High perch-to-perch flights (A, I). Fast flights during which the bird moves continuously across the territory, darting among several horizontal perches separated by several meters and located between 5 and 10 m above the ground. Flights are usually shaped as a shallow S in reverse, with a slight downward and then upward trajectory. Wing-flicks are often given at landing, accompanied by preew or swee calls. This behavior was usually used during group chases among males, in which one bird left a perch immediately after the second one landed on it, or during individual displays by the resident male upon arrival of another male or female at his territory.

Low perch-to-perch flights (C, I). Series of fast, short flights among three to five perches ≤1 m apart, similar to the previous display but performed much closer to the ground (at ∼1.5 m or lower) and in a straighter trajectory than the shallow S-flights described above. This behavior was performed during the courtship displays given at the dance court, among mostly vertical but also horizontal twigs. When using vertical perches, the bird landed sideways and with the body in a vertical position. Occasionally, territorial males engaged in this behavior together with a visiting female or juvenile male, with both birds crossing each other in mid-flight.

About-face (A, C, I).

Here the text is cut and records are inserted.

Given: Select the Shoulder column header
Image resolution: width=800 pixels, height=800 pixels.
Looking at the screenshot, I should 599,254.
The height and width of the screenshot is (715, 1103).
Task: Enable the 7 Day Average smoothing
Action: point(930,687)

Facing forward from a horizontal perch, the bird quickly turns 180° in place to face the opposite direction. It may be given in conjunction with to-and-fro flights and wing-flicks at perches 3–4 m high (context A) or at the dance court in conjunction with low perch-to-perch flights, whirring to-and-fro flights, and bows (context C). On one occasion, I observed an about-face with the body in a horizontal position, parallel to the ground; more observations are necessary to clarify if this behavior constitutes a separate stereotyped display element.

Frenzied flutter flight (A, C, I). A brief fluttering flight in which the bird hovers briefly in mid-air above the display perch. In another version, the bird simulates a copulation by hovering over a leaf and touching it with its cloaca, sometimes emitting a series of pee calls. This display was used in various contexts. In context A, the bird called from a song perch before executing an arc-shaped flight up and forward. At the apex of this trajectory, the bird stopped briefly in mid-air while fluttering its wings as if catching an insect, then returned down to the same perch or flew to a perch in front of the first one. In context C, this behavior was used during courtship displays at the dance court. The male jumped straight up from a horizontal perch close to the ground and stopped briefly in mid-air, fluttering its wings, emitting one pee call at the highest point of the flight, before landing back on the initial perch. Alternatively, the male appeared to simulate a copulation by hovering over a leaf between bouts of whirring to-and-fro flights. In a third context (I), this behavior was used during chases among males, which fluttered briefly over a leaf before resuming the chase.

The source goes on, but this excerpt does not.